How to eat an elephant (or engage with the Carbon Farming Initiative)

You eat an elephant one bite at a time. And so it is with the Carbon Farming Initiative. Here is a safety-first path for farmers who want to take advantage for this one-in-a-generation opportunity. It is a toe-in-the-water approach for maximum risk management and learning by doing. Step 1. Trees on farm. Identify a small area that could benefit from planting native trees. It could be a recharge zone causing salt expression further down the slop. It could be a erosion zone that needs to be stablilised. You could chose to plant 10ha-20ha, but make it part of a larger plan for your farm, a plan you could execute as you become more comfortable with the process.
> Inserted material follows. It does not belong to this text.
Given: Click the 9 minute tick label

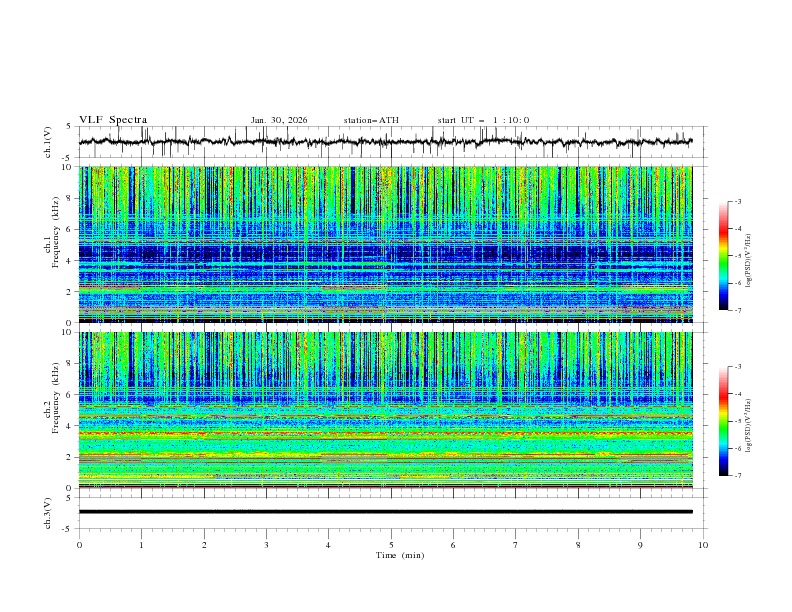Looking at the screenshot, I should 640,545.
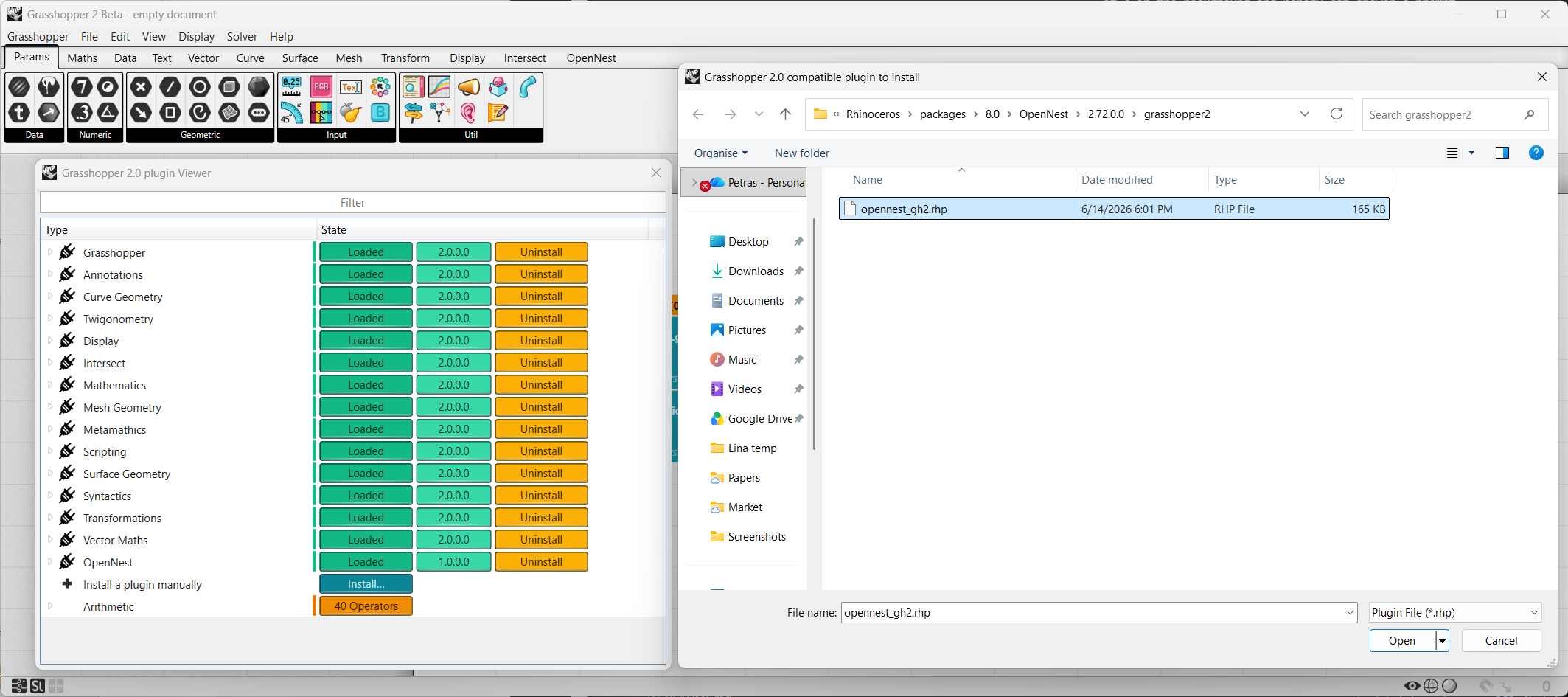Pick the protractor angle input icon
Viewport: 1568px width, 697px height.
[x=292, y=113]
Step 2. Reduction in nitrous oxide emissions from fertiliser application. (At least two methodologies should be available later this year.) This can be done in any number of ways: straight reduction in NPK fertiliser; shift to precision application; part-replacement of fertiliser by bioferts; full replacement of fertiliser with biofert. Step 3: Reduction in methane emissions from livestock. (Methodology coming.) Step 4: Soil carbon sequestration. By this time you have had a chance to get used to the culture of the CFI - measuring and reporting on the activities; the concept of 100 Years; the production benefits of soil carbon, etc. You earn instant offsets for the emissions avoidance activities (nitrous oxide and methane) and delayed offsets (eg. 5 years, etc.) for carbon captured and held in vegetation and soils. This is just one example of the way you can take a staged approach to building a carbon farming portfolio. It is entirely voluntary. Your commitment deepens slowly so you can retreat early in the process. As you get closer to it, your elephant will shrink.